JLawrence08648 said:


> Interesting about Tremclad, it may only be available in Canada. I Google it and seems Rust-Oleum uses it in their paint and distributes it but it's not available on eBay, Amazon, Walmart, home depot, Lowes.


Rust -oleum should be the same or just as close as Tremclad,,,,, if you have a canadian tire store where you are they sell tremclad also,,,,, what evr one you buy get gloss black and if you do the inner chute buy fire red and a few paint brushes


----------



## JLawrence08648 (Jan 15, 2017)

chaulky45 said:


> Rust -oleum should be the same or just as close as Tremclad,,,,, if you have a canadian tire store where you are they sell tremclad also,,,,, what evr one you buy get gloss black and if you do the inner chute buy fire red and a few paint brushes


I like to get as close to the original color as I can before I venture off.

A recent poster was using POR-15 Hardnose paint for the auger and impeller blades because of the durability. It is an epoxy paint which means it may be 2 parts.


----------



## chaulky45 (Jan 23, 2014)

JLawrence08648 said:


> I like to get as close to the original color as I can before I venture off.
> 
> A recent poster was using POR-15 Hardnose paint for the auger and impeller blades because of the durability. It is an epoxy paint which means it may be 2 parts.


Very well could be,,, use what ever you think is best or heard works best from people who used it,,,,,all I used for years was tremclad,,been on the market as far as I can remember way back in the 80's,,, I used it on several blower augers and stood up 2 winters without falling or peeling off,,,,, the same paint people would buy in black to paint their cars and trucks with,,,diluted of course to spray out of the paint gun,,, it used to be some shiny long lasting paint on cars and trucks ,,,some still use it today,,, not on newer vehicles but some older ones that needed some paint tlc


----------



## Prime (Jan 11, 2014)

chaulky45 said:


> Very well could be,,, use what ever you think is best or heard works best from people who used it,,,,,all I used for years was tremclad,,been on the market as far as I can remember way back in the 80's,,, I used it on several blower augers and stood up 2 winters without falling or peeling off,,,,, the same paint people would buy in black to paint their cars and trucks with,,,diluted of course to spray out of the paint gun,,, it used to be some shiny long lasting paint on cars and trucks ,,,some still use it today,,, not on newer vehicles but some older ones that needed some paint tlc


Ive always used tremclad. Great rusty metal paint. I have used it to paint some older fixer up vehicles in the past. The green looked pretty good on my old S-10 Did a jeep cherokee in the brown. Usually dont get as many paint problems as you get with car paint. I see a lot of trucks around painted with the flat black.


----------



## chaulky45 (Jan 23, 2014)

JLawrence08648 said:


> Interesting about Tremclad, it may only be available in Canada. I Google it and seems Rust-Oleum uses it in their paint and distributes it but it's not available on eBay, Amazon, Walmart, home depot, Lowes.

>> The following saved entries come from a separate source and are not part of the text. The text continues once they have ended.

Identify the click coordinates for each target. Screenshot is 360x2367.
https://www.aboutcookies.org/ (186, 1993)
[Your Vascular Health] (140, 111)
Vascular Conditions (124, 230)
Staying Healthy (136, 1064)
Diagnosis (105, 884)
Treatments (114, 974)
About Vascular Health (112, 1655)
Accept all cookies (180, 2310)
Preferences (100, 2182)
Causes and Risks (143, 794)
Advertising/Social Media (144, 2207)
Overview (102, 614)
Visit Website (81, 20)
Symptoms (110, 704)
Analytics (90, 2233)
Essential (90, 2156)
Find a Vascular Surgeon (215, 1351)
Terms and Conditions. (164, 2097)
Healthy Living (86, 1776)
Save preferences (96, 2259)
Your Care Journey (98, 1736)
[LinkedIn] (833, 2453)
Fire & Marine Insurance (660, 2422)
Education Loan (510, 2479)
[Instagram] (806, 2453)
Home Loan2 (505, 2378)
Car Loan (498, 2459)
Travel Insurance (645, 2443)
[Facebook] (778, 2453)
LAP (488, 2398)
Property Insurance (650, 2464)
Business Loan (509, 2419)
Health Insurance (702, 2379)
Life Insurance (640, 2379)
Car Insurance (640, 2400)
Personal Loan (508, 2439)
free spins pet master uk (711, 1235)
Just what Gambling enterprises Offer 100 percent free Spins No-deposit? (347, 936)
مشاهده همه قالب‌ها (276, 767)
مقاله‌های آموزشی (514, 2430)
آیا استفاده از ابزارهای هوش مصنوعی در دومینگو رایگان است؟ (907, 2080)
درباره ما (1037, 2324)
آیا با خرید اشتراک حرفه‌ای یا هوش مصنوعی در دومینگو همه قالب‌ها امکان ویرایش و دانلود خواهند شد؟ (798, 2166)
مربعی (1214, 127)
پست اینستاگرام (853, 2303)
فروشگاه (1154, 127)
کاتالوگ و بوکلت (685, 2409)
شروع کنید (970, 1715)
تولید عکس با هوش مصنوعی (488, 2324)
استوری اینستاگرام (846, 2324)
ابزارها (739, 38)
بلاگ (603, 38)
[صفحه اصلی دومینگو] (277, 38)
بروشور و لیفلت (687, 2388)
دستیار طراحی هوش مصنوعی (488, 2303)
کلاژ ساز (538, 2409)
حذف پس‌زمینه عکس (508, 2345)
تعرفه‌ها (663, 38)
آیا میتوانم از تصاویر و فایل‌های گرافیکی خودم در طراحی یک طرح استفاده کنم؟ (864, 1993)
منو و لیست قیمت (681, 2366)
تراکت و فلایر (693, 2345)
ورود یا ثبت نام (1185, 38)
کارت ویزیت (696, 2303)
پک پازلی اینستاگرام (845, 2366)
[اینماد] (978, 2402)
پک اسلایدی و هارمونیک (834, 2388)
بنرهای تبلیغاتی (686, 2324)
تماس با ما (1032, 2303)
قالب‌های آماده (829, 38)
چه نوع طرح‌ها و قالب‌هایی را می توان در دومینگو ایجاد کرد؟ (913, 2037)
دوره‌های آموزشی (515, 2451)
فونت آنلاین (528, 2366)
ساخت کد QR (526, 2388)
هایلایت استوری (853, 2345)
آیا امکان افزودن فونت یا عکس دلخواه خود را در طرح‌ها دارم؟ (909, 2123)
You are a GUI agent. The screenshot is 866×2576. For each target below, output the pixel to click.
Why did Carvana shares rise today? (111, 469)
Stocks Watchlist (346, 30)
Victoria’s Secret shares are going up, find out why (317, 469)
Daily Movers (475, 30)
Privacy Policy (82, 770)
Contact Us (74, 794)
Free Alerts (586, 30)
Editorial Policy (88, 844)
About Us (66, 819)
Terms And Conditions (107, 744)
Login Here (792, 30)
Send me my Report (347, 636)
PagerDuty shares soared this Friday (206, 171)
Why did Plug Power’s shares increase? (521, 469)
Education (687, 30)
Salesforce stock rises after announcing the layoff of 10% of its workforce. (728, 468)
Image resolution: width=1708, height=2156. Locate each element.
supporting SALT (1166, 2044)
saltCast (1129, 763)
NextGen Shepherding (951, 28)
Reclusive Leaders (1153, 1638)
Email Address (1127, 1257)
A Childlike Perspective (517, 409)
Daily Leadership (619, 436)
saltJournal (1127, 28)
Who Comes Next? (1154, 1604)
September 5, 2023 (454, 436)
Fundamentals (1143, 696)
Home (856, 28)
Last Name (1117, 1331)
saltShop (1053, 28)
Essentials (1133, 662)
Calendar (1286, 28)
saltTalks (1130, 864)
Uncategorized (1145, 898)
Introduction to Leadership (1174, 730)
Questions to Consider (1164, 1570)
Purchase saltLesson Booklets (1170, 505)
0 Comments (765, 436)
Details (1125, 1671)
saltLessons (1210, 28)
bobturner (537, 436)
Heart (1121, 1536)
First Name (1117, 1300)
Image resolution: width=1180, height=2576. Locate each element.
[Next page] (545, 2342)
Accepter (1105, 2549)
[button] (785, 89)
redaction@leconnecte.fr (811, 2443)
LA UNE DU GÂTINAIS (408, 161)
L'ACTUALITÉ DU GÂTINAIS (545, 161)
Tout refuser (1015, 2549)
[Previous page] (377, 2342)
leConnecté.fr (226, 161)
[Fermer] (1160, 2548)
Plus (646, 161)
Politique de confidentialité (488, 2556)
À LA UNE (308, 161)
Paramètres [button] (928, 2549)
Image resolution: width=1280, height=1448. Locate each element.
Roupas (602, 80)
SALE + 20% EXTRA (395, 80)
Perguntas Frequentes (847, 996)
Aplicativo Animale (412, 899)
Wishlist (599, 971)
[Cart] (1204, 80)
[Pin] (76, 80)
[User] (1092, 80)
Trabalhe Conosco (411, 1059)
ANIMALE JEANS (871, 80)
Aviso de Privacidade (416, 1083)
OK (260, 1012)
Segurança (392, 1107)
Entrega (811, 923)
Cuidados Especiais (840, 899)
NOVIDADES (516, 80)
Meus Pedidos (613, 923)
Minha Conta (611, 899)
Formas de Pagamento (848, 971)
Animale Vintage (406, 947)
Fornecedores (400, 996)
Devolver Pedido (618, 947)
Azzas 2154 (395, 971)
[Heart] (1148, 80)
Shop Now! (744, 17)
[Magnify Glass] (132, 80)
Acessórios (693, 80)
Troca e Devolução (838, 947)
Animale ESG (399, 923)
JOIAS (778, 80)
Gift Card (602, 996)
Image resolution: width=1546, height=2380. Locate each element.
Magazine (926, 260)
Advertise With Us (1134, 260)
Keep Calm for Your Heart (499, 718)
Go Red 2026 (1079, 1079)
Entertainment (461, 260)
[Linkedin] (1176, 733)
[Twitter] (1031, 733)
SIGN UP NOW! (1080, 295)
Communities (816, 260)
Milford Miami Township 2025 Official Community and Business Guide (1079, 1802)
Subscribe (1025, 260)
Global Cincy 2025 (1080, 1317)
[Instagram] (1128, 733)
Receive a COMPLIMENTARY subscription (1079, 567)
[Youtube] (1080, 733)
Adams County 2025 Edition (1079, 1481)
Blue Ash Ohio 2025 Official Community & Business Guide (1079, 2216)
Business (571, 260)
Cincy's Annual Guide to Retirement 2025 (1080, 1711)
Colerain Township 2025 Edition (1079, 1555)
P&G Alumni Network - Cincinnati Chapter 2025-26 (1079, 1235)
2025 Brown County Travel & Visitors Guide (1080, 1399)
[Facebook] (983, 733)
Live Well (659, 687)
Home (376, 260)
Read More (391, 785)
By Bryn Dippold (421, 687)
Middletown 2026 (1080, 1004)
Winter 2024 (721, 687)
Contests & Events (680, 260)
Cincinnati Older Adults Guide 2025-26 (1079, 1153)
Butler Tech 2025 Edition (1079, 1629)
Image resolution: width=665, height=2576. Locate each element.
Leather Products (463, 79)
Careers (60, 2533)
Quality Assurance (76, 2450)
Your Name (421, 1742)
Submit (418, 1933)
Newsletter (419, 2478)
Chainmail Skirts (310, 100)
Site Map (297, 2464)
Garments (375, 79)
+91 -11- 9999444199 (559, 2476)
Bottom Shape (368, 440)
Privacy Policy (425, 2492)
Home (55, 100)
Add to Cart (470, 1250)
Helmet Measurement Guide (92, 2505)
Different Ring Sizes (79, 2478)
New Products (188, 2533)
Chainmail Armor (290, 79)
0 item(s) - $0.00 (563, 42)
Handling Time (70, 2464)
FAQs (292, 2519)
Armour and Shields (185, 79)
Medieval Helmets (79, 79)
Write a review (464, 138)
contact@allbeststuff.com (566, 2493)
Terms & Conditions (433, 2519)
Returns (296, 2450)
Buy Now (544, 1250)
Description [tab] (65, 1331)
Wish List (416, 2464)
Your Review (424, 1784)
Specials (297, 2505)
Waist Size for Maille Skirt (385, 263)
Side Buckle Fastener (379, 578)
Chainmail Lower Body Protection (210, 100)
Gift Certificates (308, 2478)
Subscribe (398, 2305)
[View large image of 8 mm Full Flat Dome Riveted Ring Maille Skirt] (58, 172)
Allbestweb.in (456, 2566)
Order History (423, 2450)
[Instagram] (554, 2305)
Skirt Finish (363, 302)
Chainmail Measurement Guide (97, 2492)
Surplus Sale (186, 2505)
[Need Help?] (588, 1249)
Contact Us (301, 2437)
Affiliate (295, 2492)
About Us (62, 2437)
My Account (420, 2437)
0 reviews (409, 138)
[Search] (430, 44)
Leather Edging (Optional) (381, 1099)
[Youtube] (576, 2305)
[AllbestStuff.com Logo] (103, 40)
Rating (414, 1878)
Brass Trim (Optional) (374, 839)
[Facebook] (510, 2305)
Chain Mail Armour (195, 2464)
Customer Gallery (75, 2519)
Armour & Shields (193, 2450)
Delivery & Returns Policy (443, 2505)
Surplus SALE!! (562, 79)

JLawrence,,, heres what the augers looked like with 2 coats and inside of chute with 2 coats


----------



## chaulky45 (Jan 23, 2014)

Prime said:


> Ive always used tremclad. Great rusty metal paint. I have used it to paint some older fixer up vehicles in the past. The green looked pretty good on my old S-10 Did a jeep cherokee in the brown. Usually dont get as many paint problems as you get with car paint. I see a lot of trucks around painted with the flat black.


Yip the green was /is a nice color on vehicles as the black is,,,, lasts way longer and way better thicker shine then the newer base coat.clearcoat these days which is to thin on new vehicles,,,,black has a deep thick shine,,,, as for flat black, well its flat,lol,,, but out lasts most paints,lol


----------



## JLawrence08648 (Jan 15, 2017)

chaulky45 said:


> JLawrence,,, heres what the augers looked like with 2 coats and inside of chute with 2 coats


Chaulky - Beautiful job. I have a couple of rooms that need something. How's this work on walls? I have 3 St. Bernards and they shake their heads and it flies!

Again, really nice. Was this sprayed on? Because it looks so smooth.

Now you've embarrassed me because I don't think I can make it look that nice.


----------



## chaulky45 (Jan 23, 2014)

JLawrence08648 said:


> Chaulky - Beautiful job. I have a couple of rooms that need something. How's this work on walls? I have 3 St. Bernards and they shake their heads and it flies!
> 
> Again, really nice. Was this sprayed on? Because it looks so smooth.
> 
> Now you've embarrassed me because I don't think I can make it look that nice.


lol,,,,no I was straight out of the can put on with a paint brush,,normally you have to use paint thinner to thin it down because it is so thick in the can,,I just use it like it is,,as for walls I dont know guess you would have to try it out,lol


----------